## AUSZUG ZUM LESEN
□ □ □ □ □

Mit 9.000 Rucksäcken in fünf verschiedenen Farben erinnerte er an die 9.000
Schulkinder, die bei dem Erdbeben in der Provinz Sichuan ein Jahr zuvor ums
Leben gekommen waren, weil die Behörden ihre Schulgebäude so miserabel
gebaut hatten. "Sieben Jahre lebte sie glücklich" - der Titel seiner Arbeit
stammt von einer trauernden Mutter - kann man als das "Guernica" Ai Weiweis
lesen.
Mit diesem Befund soll nicht ein Künstler zum Formalisten
herunterdekliniert werden, dessen Kennzeichen die Grenzüberschreitung ist.
Aber man entwirrt den gordischen Knoten aus Rebellion und Kommunikation,
Kunst und digitaler Euphorie nicht, wenn man seinen Schöpfer zu jemand
verklärt, der "unablässig daran arbeitet, den Kunstbegriff zu erweitern"
(Obrist). Das tut heute jeder Kunstakademie-Absolvent. Und nicht jeder
Netzwerker, Aktionskünstler oder "Giant Provocateur" - so nennt ihn die
amerikanische Kritikerin Karen Smith ganz zu Recht - ist gleich eine
ästhetische Ausnahmeerscheinung.
## "Chinas biggest artist"
Der Aufstieg Ai Weiweis zum globalen Superstar ist eine verquere Mischung
aus westlicher Projektion und politischem Echo im eigenen Land. Im
ästhetischen Kern offenbart sich "Chinas biggest artist" (Art Review)
jedoch als der ewige Wiedergänger einer alten Idee der Avantgarde, wenn er
am 20. Juli 2007 in seinem Blog schreibt: "Die Kunst muss Leben sein,
normales Leben."

□ □ □ □ □

## BEREITGESTELLTE DATENSÄTZE

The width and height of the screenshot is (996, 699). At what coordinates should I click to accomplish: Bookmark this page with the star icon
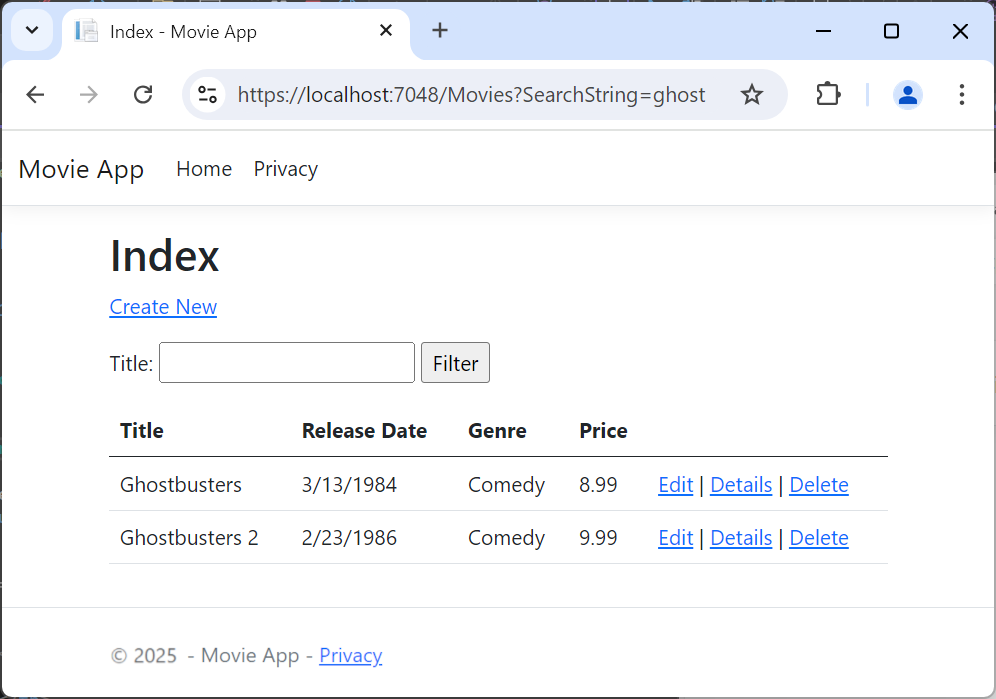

□ □ □ □ □

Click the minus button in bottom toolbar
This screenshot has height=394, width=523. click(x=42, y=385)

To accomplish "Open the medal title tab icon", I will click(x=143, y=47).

□ □ □ □ □

## AUFGABE A
Fasse den Auszug über Ai Weiwei in zwei Sätzen zusammen.
## AUFGABE B
Tausche im Auszug über Ai Weiwei „Netzwerker“ gegen „Vermittler“ aus und gib dabei den Teil wieder, der mit den Worten „(Obrist). Das tut“ beginnt und mit „ästhetische Ausnahmeerscheinung.“ endet.
## AUFGABE C
Nenne alle Personen, die im Auszug über Ai Weiwei mit Namen genannt werden.

## RICHTIGE ANTWORT A
Der Auszug deutet Ai Weiweis Arbeit mit 9.000 Rucksäcken, die an die beim Erdbeben in Sichuan gestorbenen Schulkinder erinnert, als sein „Guernica“ und hält es für verfehlt, ihn bloß als jemanden zu verklären, der den Kunstbegriff erweitert. Sein Aufstieg zum globalen Superstar sei eine Mischung aus westlicher Projektion und politischem Echo im eigenen Land, im ästhetischen Kern folge er aber einer alten Idee der Avantgarde, nach der Kunst Leben sein müsse.

## RICHTIGE ANTWORT B
(Obrist). Das tut heute jeder Kunstakademie-Absolvent. Und nicht jeder
Vermittler, Aktionskünstler oder "Giant Provocateur" - so nennt ihn die
amerikanische Kritikerin Karen Smith ganz zu Recht - ist gleich eine
ästhetische Ausnahmeerscheinung.

## RICHTIGE ANTWORT C
Ai Weiwei, Obrist, Karen Smith